How are you?.....I don't know.

"Rainy days and Mondays always  get me down." Actually it was hearing the Carpenters sing that song that always got me down. Today's not Monday and it's not raining...yet. But it's gray and rain is on the way. It's one of those mixed blessing thingys. We need the rain to bring to life the flowers and grass that have been trying to pretend it's spring and to flush the annual influx of omnipresent yellow pollen out of the air, our eyes, our noses and off the surface of everything known to mankind. On the other hand it's the weekend and we're in a coastal community. Plus tomorrow is Sunday and the senior pastor of one church I was part of once said that, "Three drops of rain will keep away ten Methodists."
So basically it's one of those days when if someone walked up and asked me, "How are ya?" I would have to say, "I really don't know." Some days are just like that. But that's okay. God knows how I am and where I am with his plan and, after all, he is the only scorekeeper that really counts anyway.

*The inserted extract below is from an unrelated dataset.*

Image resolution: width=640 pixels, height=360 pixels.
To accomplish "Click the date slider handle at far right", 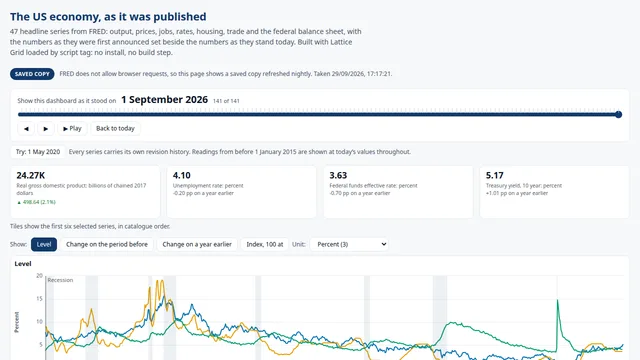I will pos(618,115).
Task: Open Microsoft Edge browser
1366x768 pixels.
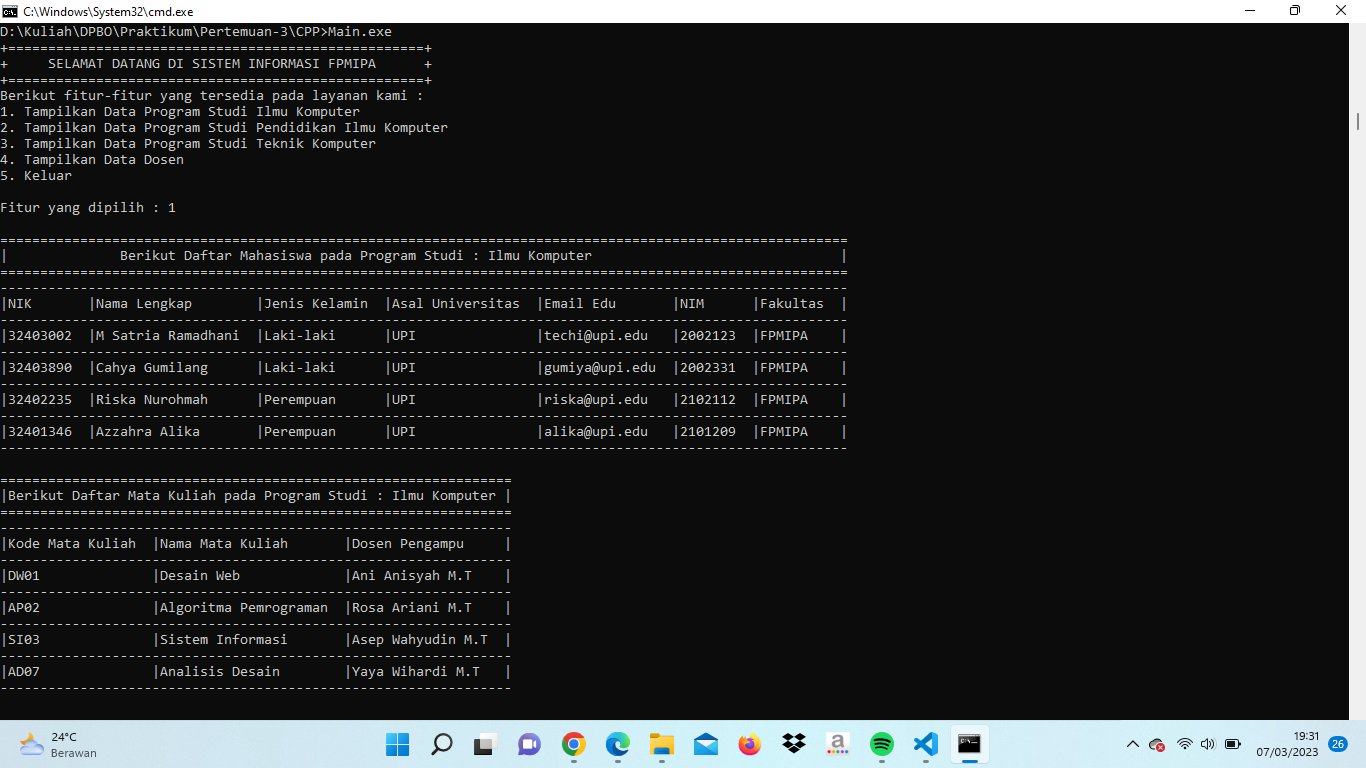Action: (617, 744)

Speaking of scores, I was sorely disappointed at the poor showing of my Duke team Thursday night. But as my favorite preacher reminded me, those are just 18-22 year old boys whose only pay is a college scholarship and in the grand scheme of things it has little significance. Timely enough one of my devotions this morning was on keeping things in perspective. Psalm 46 reminds us to "Be still and know that I am God." Not easy in a world that often seems to be spinning out of control. But I remember the statement: "I don't know what tomorrow holds, but I know who holds tomorrow."

So "What in the world" is going on and ultimately how do I feel? As the songs goes that Willing Heart sings so well....."I Feel Good. I feel good. I know that I'm redeemed and I feel good."